_Description of the task_. All lines holding the string "computer" should be copied from the data below.
----
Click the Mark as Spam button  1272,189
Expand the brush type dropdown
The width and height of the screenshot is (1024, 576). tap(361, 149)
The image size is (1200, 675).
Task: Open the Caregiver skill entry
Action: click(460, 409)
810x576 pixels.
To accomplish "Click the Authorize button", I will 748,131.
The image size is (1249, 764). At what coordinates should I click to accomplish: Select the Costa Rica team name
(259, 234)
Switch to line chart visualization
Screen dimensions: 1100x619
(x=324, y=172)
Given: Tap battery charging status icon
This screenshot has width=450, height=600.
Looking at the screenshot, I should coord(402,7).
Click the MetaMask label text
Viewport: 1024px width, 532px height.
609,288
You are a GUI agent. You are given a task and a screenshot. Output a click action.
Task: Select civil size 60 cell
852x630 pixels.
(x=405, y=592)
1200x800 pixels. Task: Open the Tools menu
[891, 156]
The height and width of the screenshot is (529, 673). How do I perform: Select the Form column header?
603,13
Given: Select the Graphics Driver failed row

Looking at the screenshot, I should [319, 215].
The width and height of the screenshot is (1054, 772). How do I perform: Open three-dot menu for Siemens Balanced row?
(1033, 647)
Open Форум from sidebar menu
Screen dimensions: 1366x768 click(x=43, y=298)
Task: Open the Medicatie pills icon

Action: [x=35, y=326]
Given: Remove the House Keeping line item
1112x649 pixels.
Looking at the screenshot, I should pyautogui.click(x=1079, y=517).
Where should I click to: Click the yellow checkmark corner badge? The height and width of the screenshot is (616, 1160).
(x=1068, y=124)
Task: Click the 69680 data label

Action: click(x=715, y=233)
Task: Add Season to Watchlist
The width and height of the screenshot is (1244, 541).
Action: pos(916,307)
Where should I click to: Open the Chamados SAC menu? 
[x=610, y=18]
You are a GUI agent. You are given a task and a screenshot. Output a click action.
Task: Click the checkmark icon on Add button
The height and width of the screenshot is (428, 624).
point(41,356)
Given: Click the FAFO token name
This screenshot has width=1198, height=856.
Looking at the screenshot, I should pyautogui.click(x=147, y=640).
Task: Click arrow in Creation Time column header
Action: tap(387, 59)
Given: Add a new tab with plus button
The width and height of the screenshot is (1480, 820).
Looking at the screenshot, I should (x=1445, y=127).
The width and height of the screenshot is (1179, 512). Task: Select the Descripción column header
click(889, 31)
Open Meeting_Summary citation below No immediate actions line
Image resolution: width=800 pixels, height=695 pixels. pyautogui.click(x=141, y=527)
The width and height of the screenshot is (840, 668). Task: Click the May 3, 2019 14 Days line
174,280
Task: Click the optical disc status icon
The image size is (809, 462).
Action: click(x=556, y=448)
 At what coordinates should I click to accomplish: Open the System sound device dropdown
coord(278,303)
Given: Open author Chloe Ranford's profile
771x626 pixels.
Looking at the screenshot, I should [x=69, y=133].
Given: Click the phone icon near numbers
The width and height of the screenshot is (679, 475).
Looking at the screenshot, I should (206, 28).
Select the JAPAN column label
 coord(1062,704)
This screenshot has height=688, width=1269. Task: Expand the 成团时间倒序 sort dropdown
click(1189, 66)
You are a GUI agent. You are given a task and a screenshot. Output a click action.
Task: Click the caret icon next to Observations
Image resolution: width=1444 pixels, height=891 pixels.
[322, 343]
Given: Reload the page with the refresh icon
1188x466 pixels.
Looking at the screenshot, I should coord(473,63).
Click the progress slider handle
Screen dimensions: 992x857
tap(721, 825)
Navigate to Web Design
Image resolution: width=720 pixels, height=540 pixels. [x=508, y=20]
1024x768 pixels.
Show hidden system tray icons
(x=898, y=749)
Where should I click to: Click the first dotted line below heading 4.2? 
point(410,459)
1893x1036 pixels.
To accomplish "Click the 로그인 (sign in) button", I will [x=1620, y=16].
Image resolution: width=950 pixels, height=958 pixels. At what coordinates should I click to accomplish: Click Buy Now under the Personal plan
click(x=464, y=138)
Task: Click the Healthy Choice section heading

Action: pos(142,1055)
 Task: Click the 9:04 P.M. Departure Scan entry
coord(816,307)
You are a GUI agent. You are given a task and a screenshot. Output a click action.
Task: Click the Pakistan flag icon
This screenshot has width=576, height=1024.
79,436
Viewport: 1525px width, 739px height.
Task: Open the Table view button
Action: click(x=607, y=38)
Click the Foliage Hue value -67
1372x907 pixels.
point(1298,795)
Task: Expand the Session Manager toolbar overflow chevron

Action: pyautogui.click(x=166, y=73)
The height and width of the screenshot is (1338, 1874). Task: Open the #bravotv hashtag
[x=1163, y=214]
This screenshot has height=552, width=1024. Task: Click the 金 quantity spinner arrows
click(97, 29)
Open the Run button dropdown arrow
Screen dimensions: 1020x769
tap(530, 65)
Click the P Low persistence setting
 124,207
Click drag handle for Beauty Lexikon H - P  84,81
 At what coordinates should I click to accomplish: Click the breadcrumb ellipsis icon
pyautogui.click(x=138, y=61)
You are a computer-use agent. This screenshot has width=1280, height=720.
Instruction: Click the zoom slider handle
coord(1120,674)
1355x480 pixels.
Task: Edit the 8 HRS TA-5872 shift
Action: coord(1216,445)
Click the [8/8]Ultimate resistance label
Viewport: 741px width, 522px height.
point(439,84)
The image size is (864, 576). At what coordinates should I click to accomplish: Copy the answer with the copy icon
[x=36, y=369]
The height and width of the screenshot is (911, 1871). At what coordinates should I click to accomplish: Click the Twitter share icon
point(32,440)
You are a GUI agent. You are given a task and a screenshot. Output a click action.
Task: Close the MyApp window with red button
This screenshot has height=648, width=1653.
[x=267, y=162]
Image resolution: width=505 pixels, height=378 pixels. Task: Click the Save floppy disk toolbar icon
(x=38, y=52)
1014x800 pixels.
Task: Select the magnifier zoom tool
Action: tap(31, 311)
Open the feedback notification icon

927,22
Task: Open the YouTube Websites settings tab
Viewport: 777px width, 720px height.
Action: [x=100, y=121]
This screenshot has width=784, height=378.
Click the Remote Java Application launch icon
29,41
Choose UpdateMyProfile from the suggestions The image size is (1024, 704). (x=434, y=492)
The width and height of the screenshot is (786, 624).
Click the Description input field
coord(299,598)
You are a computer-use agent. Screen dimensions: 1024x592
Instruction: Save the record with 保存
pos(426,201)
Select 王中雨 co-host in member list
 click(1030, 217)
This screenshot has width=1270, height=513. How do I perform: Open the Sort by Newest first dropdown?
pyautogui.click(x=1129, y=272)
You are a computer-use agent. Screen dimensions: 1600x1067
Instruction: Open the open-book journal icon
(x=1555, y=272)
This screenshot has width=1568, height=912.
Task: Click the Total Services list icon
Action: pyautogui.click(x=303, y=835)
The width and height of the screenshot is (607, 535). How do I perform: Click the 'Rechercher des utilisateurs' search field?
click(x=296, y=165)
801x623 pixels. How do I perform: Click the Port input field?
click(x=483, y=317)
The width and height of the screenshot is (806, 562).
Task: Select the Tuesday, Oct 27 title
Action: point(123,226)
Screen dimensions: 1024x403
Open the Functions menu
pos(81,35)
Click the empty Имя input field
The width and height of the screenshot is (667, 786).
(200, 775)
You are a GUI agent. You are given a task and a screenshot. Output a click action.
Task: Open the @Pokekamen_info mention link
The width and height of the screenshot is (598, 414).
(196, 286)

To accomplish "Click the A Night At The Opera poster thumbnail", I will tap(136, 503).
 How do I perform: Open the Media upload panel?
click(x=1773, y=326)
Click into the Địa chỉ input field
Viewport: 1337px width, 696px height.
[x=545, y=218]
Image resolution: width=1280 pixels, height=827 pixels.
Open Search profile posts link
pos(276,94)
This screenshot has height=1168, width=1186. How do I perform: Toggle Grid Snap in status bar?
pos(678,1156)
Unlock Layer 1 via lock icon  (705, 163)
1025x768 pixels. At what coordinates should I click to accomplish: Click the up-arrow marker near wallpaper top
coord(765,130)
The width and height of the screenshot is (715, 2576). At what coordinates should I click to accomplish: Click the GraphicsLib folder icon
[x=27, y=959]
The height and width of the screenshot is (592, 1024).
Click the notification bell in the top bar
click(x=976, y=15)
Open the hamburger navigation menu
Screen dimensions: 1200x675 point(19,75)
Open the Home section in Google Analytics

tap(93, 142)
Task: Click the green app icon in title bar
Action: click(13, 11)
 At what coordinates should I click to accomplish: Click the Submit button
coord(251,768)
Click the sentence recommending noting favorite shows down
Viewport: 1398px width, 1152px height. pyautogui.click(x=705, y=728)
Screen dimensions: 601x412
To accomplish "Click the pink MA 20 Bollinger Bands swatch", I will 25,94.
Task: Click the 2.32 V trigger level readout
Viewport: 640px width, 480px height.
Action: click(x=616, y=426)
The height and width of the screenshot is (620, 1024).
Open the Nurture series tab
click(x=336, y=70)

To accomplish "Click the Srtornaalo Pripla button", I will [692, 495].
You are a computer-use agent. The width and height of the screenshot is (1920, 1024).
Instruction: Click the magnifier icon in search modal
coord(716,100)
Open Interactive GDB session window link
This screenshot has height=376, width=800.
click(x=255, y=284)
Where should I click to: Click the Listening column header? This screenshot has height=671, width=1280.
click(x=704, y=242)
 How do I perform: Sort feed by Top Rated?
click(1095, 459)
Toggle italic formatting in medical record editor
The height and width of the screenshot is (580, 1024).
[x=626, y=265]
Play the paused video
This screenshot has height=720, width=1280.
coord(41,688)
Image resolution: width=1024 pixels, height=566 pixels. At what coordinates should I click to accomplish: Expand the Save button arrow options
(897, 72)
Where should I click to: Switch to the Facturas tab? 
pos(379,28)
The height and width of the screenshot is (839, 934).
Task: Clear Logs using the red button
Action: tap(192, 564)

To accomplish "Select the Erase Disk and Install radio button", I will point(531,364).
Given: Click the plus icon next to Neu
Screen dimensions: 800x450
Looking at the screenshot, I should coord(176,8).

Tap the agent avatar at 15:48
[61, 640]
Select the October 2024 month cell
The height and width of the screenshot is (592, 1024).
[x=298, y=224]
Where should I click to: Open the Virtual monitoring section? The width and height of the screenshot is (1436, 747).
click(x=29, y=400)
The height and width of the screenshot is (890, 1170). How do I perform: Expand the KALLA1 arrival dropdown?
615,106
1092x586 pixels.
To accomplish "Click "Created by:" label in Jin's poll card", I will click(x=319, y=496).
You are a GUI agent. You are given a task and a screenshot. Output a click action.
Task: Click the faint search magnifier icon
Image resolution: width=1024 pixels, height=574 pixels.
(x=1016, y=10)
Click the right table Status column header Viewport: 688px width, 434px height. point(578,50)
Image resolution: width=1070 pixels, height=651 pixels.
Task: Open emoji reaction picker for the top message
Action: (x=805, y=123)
----
_Your response_.
You are a computer-use agent. This screenshot has width=1280, height=720.
You are a computer-use agent. Screen dimensions: 1024x592
You are a computer-use agent. Screen dimensions: 1600x1067
You are a computer-use agent. The width and height of the screenshot is (1920, 1024).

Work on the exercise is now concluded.